Et la France n’est pas en reste. Parmi les facteurs de discrimination dans l’hexagone : le sexe. Plus on regarde vers le sommet de la pyramide, moins les femmes sont nombreuses. D’après les chiffres 2015 du programme EVE, elles représentent 39% des cadres en France, et seulement 22% du top management en moyenne. Et en ce qui concerne les femmes PDG dans le monde, elles ne sont qu’une poignée : 9% (moins de 5% à la tête des grandes entreprises). Même chose pour les discriminations à l’origine ethnique. Aujourd’hui, à compétence égales, « Mohamed » enverra 4 fois plus de CV que « Rémi ».

En inforiorité, les femmes et les personnes de couleur n’ont aucune chance

Des chercheurs de la revue HBR ont mené deux enquêtes pour comprendre les freins à l’embauche de personnes formant des minorités, à savoir les personnes de couleur et les femmes. Pour chaque étude, des volontaires ont jugé les compétences de plusieurs candidats afin d’établir 3 finalistes au poste de directeur sportif et au poste d’infirmière gestionnaire. Deux emplois volontairement « genrées ». Pour le poste de directeur sportifs, les candidats étaient des hommes dont les noms ont été changé pour accentuer la connotation homme blanc/homme de couleur. Pour le poste d’infirmière gestionnaire, les candidats étaient des hommes et des femmes.

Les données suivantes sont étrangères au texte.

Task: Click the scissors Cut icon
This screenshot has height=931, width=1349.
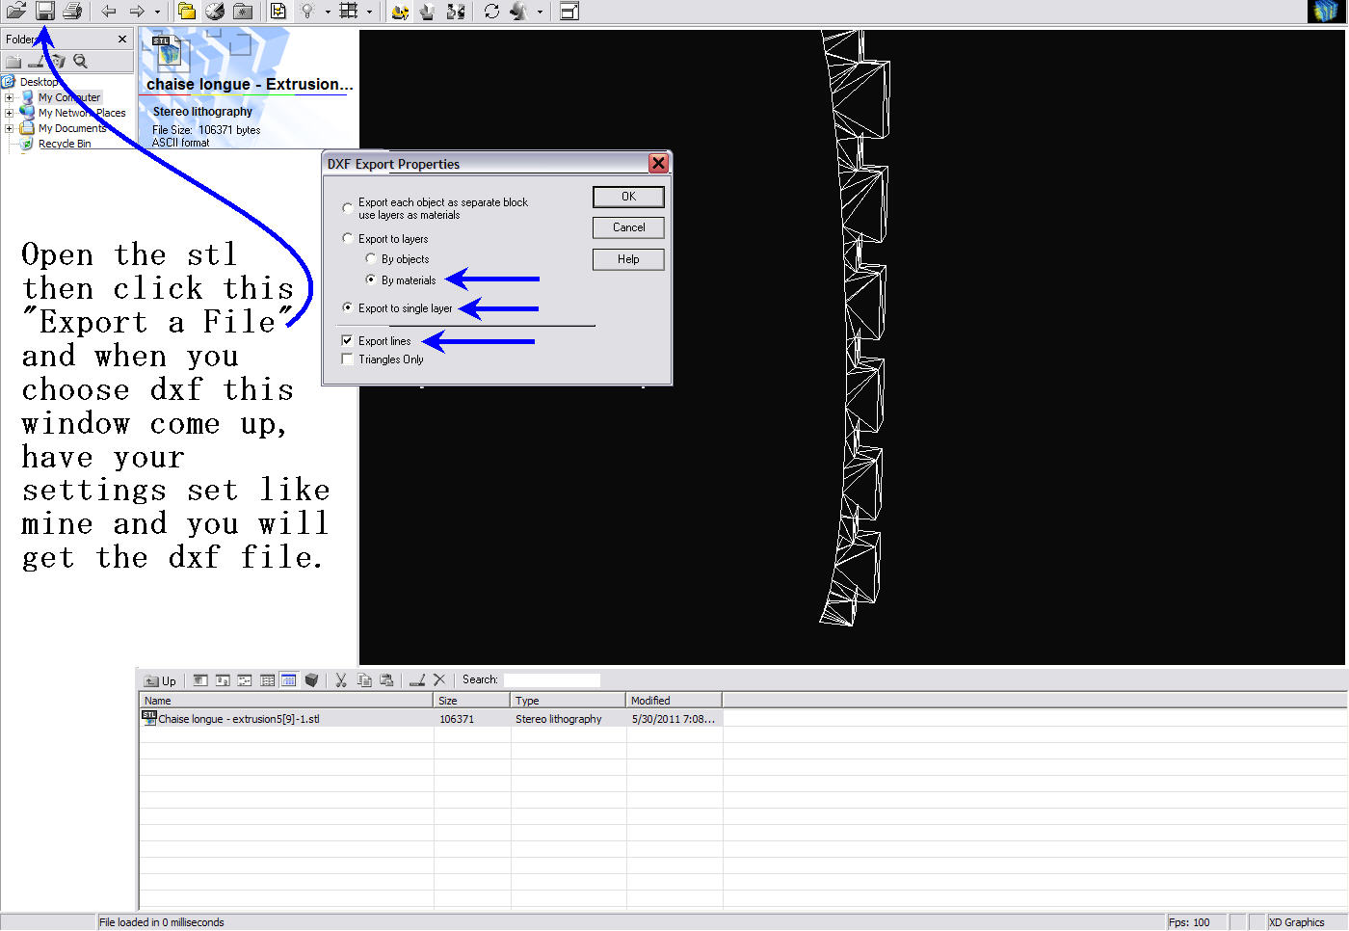Action: (340, 680)
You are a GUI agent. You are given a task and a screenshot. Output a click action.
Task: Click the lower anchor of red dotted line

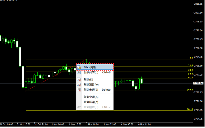click(26, 91)
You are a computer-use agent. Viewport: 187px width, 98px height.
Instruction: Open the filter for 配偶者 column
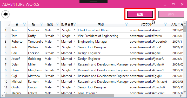pyautogui.click(x=75, y=24)
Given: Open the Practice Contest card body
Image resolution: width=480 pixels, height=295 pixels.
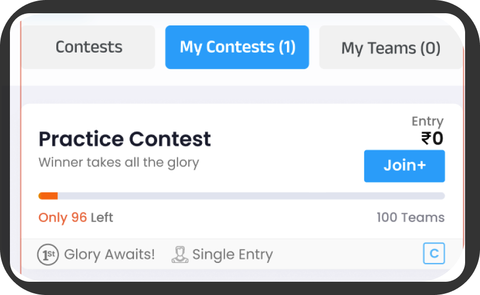Looking at the screenshot, I should 242,171.
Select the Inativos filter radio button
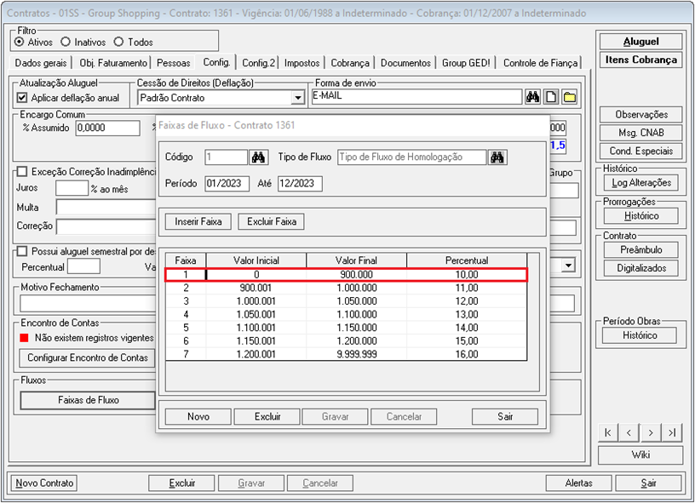 pos(66,42)
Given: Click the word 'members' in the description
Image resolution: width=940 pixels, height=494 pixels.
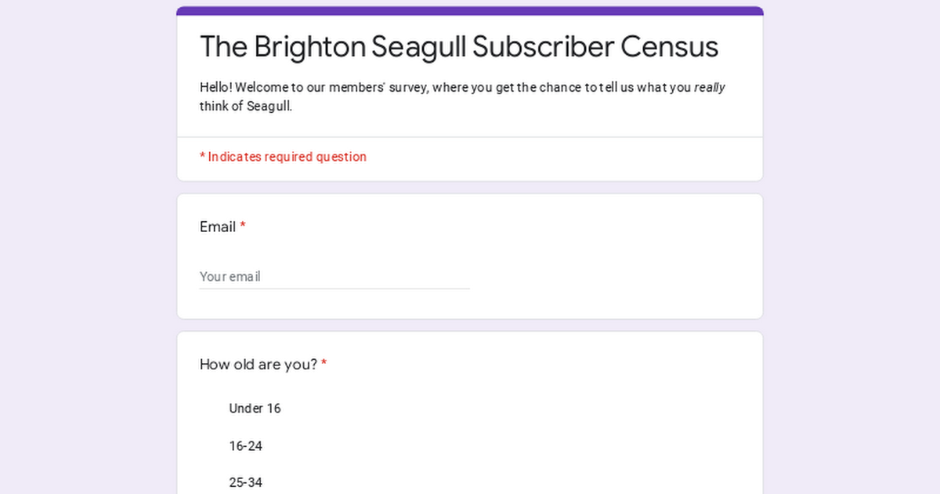Looking at the screenshot, I should click(356, 88).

Stéréotypes obliges, on pourrait s’attendre à ce que les candidats choisis pour être directeur sportif soient des blancs, et les candidats pour être infirmière gestionnaire soient des femmes. Résultat : tout dépend finalement du nombre de candidats minoritaires dans le trio de finalistes. Lorsque 2 finalistes sur 3 étaient blancs, les participants de l’enquête avaient tendance à recommander l’embauche d’un candidat blanc. Mais lorsque la majorité des finalistes étaient des hommes de couleur, les participants avaient tendance à recommander l’embauche d’un candidat de couleur. Même chose pour la deuxième étude. Lorsque deux des trois finalistes étaient des hommes, les participants avaient tendance à recommander l’embauche d’un homme, et quand deux des trois finalistes étaient des femmes, les participants ont eu tendance à recommander l’embauche d’une femme. Conclusion : le statu quo influence les chances d’égalité.

Le graphique ci-dessous illustre la probabilité pour une femme d’être embauchée selon les candidats avec qui elle entre en compétition. Quand elle est seule, elle n’a statistiquement aucune chance d’être retenue. Ces chances s’inversent et augmentent de façon spectaculaire quand elles sont majoritaires dans les finalistes.